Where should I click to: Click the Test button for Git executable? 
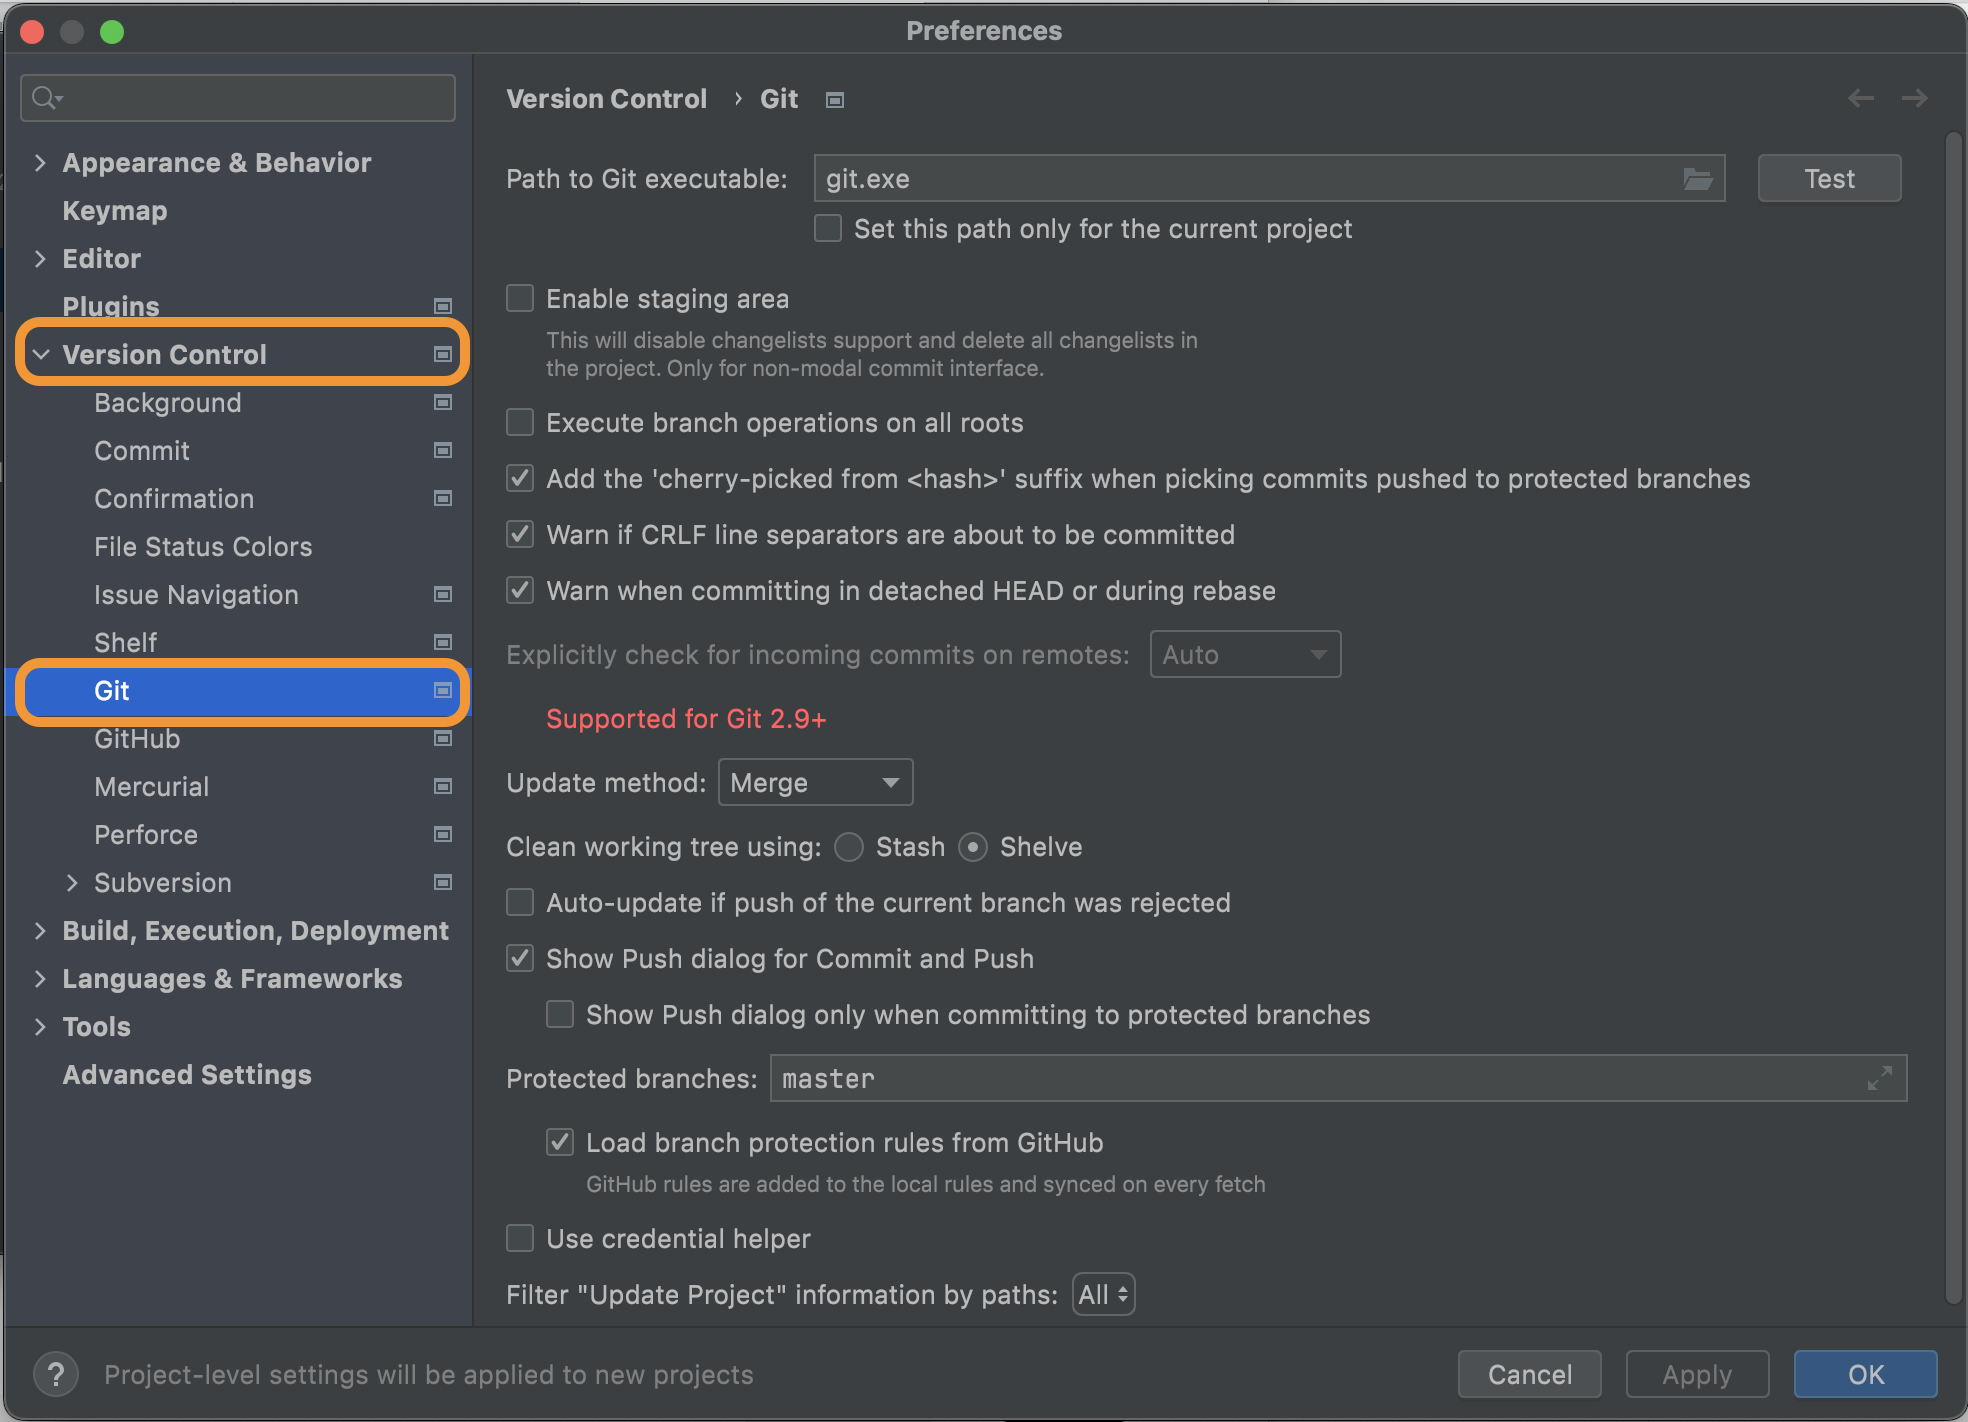tap(1828, 179)
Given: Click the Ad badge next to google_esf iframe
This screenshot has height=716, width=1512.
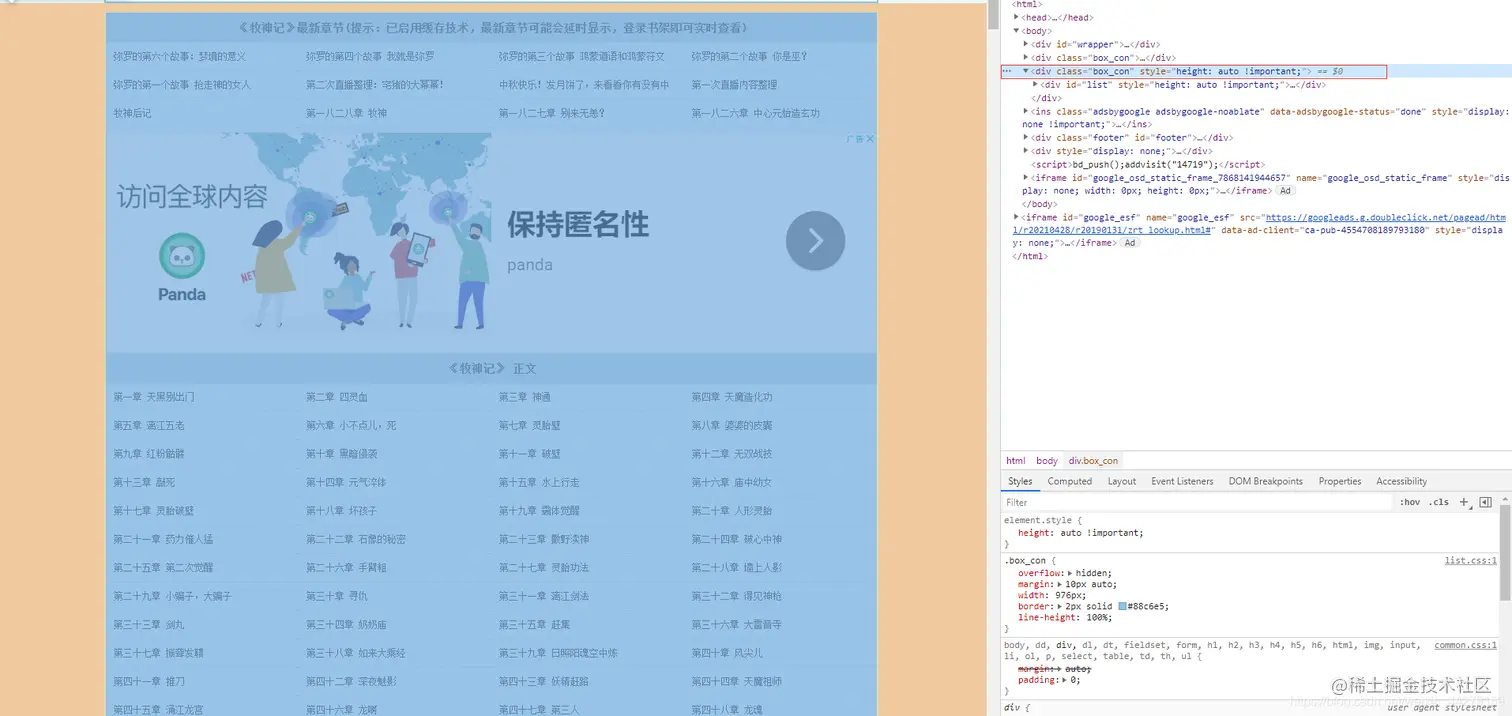Looking at the screenshot, I should pyautogui.click(x=1129, y=242).
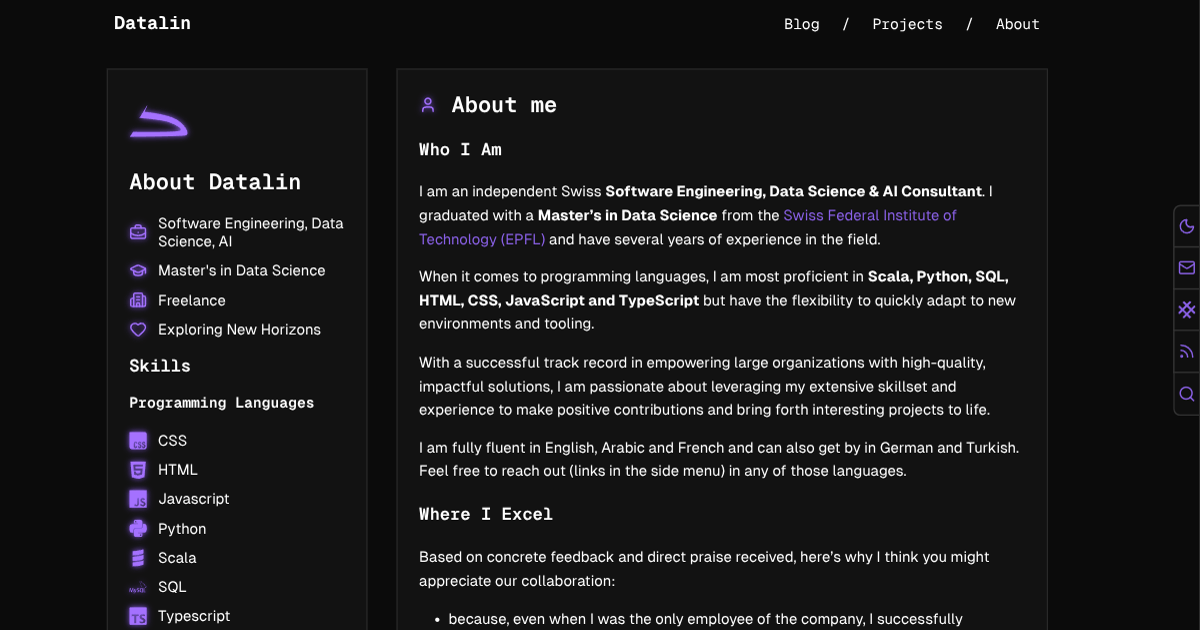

■ ■ ■ ■ ■

» Set problem: Repeat the rows above word for word, leaving out the pictures.

» Task solution:
Where should I click to: Click the Test button for Git executable? 
tap(1828, 179)
Given: Click the Ad badge next to google_esf iframe
This screenshot has height=716, width=1512.
Looking at the screenshot, I should pyautogui.click(x=1129, y=242).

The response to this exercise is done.